··· Extrait fourni

Le passeport libanais, l’un des moins puissants au monde, est devenu paradoxalement l’un des plus chers. Renouveler son passeport à l'emblème du cèdre à l’étranger coûte désormais une petite fortune dans le prolongement de la crise aiguë au Liban depuis 2019 : 600 dollars aux Etats-Unis pour une durée de dix ans, 528 euros en France, 720 dollars canadiens au Canada, 429 livres sterling en Grande-Bretagne, 2210 dirhams aux Emirats arabes unis, 818 dollars australiens en Australie… Des tarifs en devises, affichés sur les sites web des chancelleries libanaises à l’étranger, et qui représentent l’équivalent de 540 à 600 dollars.
Le passeport libanais se classe pourtant à la 99ème place sur 108 de l’Index Henley 2023, puisqu'il permet un accès sans visa à seulement 41 pays. A titre comparatif, le Japon caracole en tête du classement avec un accès libre à 193 pays et 34 visas requis seulement.
A deux mois de la période estivale qui s’annonce prometteuse en termes de tourisme, notamment issus de la diaspora libanaise, la question interpelle. Les Libanais de l’étranger qui ne disposent pas d’une autre nationalité, se retrouvent face à deux alternatives pour l'obtention ou le renouvellement de leur passeport. Payer des droits de chancellerie exorbitants, dans le pays où ils résident, auxquels s’ajoutent les coûts d’une procédure accélérée, facultative. Ou alors engager au Liban une procédure accélérée, nettement moins onéreuse, parce qu’indexée au taux du dollar du marché parallèle qui s’échange actuellement autour de 94 500 LL.
Au pays du cèdre, en effet, selon les prix affichés sur le site internet de la Sûreté générale, l'institution chargée de délivrer les documents de voyage, le passeport normal dit de seconde classe, coûte 12 millions de LL, soit 127 dollars au taux actuel. Pour un passeport de première classe, sans autre avantage que celui de comporter un numéro spécial, il faudra débourser la coquette somme de 22 millions de LL soit 233 dollars. La procédure accélérée sera, elle, facturée 2 800 000 LL supplémentaires, soit environ 30 dollars. Des montants qui restent largement au-dessus des tarifs des passeports les plus puissants au monde, mis à part le renouvellement d'un passeport pour dix ans qui ne coûte que 2 millions de livres.

······

Votre objectif | Pouvez-vous recopier le texte ci-dessus sur le passeport libanais, entre "Le passeport libanais, l’un" et "à 600 dollars." inclus, en substituant "Royaume-Uni" à "Grande-Bretagne" ?

··· Contenu des données

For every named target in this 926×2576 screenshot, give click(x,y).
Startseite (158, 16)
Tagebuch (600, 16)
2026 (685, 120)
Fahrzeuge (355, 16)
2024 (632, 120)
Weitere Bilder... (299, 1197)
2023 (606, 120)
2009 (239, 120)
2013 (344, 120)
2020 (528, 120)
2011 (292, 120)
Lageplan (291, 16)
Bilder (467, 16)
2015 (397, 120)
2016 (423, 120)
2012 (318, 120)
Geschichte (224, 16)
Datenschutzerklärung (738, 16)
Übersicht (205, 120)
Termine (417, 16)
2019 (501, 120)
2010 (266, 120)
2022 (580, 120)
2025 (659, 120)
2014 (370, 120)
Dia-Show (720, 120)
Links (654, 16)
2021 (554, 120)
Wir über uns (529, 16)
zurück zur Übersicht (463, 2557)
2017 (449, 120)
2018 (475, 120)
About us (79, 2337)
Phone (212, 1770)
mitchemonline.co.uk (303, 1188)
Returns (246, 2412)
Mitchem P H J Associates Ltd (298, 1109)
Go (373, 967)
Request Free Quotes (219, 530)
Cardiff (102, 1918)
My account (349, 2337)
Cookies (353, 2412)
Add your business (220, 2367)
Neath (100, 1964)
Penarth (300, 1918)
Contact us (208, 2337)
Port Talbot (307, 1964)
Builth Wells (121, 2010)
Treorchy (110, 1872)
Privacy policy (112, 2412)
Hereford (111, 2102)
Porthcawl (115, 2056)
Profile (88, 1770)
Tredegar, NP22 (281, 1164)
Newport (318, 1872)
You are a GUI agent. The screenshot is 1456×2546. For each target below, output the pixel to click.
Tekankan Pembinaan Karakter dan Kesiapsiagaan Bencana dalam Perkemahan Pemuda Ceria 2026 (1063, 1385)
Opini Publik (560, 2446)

······

Résultat de l'exercice |
Le passeport libanais, l’un des moins puissants au monde, est devenu paradoxalement l’un des plus chers. Renouveler son passeport à l'emblème du cèdre à l’étranger coûte désormais une petite fortune dans le prolongement de la crise aiguë au Liban depuis 2019 : 600 dollars aux Etats-Unis pour une durée de dix ans, 528 euros en France, 720 dollars canadiens au Canada, 429 livres sterling en Royaume-Uni, 2210 dirhams aux Emirats arabes unis, 818 dollars australiens en Australie… Des tarifs en devises, affichés sur les sites web des chancelleries libanaises à l’étranger, et qui représentent l’équivalent de 540 à 600 dollars.